Terrified Sirte residents whose homes were destroyed and relatives killed in the battle considered NATO missiles as the most dangerous in the war, rather than Gaddafi forces’ assaults.
"Why is NATO bombing us?" asked Faraj Mussa, whose blue minivan was carrying his family of eight jammed in beside mattresses and suitcases as they fled the city this week.

"We were afraid to come out because they (Gaddafi loyalists) told us that the NTC (National Transitional Council) would cut our throats. But we couldn't stay because of the bombing -- we had to take the risk," he said.

Salem Hamees, another resident leaving with his extended family, said: "Our house was hit by a bomb. It destroyed three rooms. We were lucky because we were in the other rooms.
"We don't know where it came from. The NATO bombing is scary. It's all scary.
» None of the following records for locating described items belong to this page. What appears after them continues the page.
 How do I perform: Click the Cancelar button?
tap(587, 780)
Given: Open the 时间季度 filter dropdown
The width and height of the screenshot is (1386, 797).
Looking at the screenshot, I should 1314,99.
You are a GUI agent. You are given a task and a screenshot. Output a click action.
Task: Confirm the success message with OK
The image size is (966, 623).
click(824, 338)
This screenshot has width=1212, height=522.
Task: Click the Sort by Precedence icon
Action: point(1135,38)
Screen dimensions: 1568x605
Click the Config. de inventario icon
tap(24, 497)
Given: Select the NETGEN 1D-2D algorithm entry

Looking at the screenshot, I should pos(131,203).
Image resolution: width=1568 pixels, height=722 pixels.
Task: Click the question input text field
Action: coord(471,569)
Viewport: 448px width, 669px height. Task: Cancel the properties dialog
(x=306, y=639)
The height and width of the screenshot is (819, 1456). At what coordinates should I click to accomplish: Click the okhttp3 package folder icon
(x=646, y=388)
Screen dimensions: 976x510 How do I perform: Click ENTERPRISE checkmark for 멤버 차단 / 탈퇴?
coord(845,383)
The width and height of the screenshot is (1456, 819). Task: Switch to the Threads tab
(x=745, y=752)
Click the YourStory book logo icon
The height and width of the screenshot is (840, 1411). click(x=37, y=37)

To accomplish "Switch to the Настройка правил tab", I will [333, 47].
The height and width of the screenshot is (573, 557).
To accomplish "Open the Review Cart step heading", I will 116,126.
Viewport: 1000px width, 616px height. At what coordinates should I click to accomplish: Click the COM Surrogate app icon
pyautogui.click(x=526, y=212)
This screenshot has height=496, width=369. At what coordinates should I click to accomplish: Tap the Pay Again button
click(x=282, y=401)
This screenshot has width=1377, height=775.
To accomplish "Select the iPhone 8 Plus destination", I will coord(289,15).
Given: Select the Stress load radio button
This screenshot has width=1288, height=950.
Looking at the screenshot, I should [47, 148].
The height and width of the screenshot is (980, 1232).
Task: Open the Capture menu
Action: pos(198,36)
There is no difference between their bombs," he said.

NTC fighters, backed by the planes of the western alliance have been since three weeks ago staging an assault against one of the last two bastions of Gaddafi.

DEADLY STRIKES
International aid workers also said that NATO bombing was sometimes doing the opposite of what it has been supposed to do in the city that was home to around 100,000 people before the Libyan revolution kicked off in February.

When asked if NATO was fulfilling its mission to protect civilians, one aid worker, who asked not to be named because he was not authorized to speak publicly, replied: "It wouldn't seem so."
"There's a lot of indiscriminate fire," he said, adding that many of the Sirte residents and doctors he had spoken to had complained of the deadly results of NATO airstrikes.

“DIRE SITUATION”
Meanwhile, the situation has been deteriorating in the city, with residents have fled the three-week-long fighting, and many others were feared to be trapped inside the city where worries were escalating over lack of food, drinking water and medical facilities.
A team from The International Red Cross (IRC) has recently managed to enter Sirte to provide medical aid to the citizens facing a humanitarian crisis.
“We witness that the medical situation is dire and there is a clear need of medical items,” said Hichem Khadhraouy, the head of the IRC group.
Injured residents usually receive treatment in make-shift hospitals set up in the western side of the city. Those that sustained severe wounds are taken to the main hospital in the city of Misratah, about 150 kilometers east of Sirte.